◆ TASK ◆
Once you find the line containing "Given: Click the table scroll down arrow", please retype it and every line after it to the end of the entries, exactly and with nothing added.

◆ DATA IN THIS EXERCISE ◆
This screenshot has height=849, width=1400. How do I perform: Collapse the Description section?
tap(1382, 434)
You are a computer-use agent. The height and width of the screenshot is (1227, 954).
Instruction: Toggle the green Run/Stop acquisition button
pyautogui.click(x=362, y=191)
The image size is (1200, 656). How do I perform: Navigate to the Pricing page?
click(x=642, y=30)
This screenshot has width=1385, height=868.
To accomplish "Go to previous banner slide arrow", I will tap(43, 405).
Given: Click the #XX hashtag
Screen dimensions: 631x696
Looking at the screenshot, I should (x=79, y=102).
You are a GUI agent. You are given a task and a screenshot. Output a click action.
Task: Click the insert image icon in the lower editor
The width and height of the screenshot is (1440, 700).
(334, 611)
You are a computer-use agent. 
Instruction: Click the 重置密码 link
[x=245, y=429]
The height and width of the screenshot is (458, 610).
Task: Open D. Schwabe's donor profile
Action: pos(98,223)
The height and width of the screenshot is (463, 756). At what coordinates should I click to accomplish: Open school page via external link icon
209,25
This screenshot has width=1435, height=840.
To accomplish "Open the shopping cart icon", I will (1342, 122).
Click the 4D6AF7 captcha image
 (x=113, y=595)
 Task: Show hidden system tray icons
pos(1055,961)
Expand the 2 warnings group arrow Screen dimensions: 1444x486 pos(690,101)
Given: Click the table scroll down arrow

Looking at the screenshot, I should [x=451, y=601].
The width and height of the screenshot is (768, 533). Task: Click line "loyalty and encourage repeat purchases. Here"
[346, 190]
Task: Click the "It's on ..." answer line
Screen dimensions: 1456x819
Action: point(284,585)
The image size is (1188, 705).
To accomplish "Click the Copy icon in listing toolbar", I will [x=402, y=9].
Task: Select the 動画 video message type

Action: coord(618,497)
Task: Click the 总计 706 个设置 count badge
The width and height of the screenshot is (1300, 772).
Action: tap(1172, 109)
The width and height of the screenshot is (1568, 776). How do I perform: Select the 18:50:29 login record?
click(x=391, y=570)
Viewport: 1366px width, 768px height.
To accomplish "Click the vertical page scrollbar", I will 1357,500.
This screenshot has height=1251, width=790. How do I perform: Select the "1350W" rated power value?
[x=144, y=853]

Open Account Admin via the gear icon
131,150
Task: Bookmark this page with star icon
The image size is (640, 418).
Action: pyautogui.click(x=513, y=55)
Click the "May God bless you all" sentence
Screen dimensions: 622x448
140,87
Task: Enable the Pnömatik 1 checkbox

◆ RESPONSE TO THIS TASK ◆
Given: Click the table scroll down arrow

Looking at the screenshot, I should [x=451, y=601].
The width and height of the screenshot is (768, 533). Task: Click line "loyalty and encourage repeat purchases. Here"
[346, 190]
Task: Click the "It's on ..." answer line
Screen dimensions: 1456x819
Action: point(284,585)
The image size is (1188, 705).
To accomplish "Click the Copy icon in listing toolbar", I will [x=402, y=9].
Task: Select the 動画 video message type

Action: coord(618,497)
Task: Click the 总计 706 个设置 count badge
The width and height of the screenshot is (1300, 772).
Action: tap(1172, 109)
The width and height of the screenshot is (1568, 776). How do I perform: Select the 18:50:29 login record?
click(x=391, y=570)
Viewport: 1366px width, 768px height.
To accomplish "Click the vertical page scrollbar", I will 1357,500.
This screenshot has height=1251, width=790. How do I perform: Select the "1350W" rated power value?
[x=144, y=853]

Open Account Admin via the gear icon
131,150
Task: Bookmark this page with star icon
The image size is (640, 418).
Action: pyautogui.click(x=513, y=55)
Click the "May God bless you all" sentence
Screen dimensions: 622x448
140,87
Task: Enable the Pnömatik 1 checkbox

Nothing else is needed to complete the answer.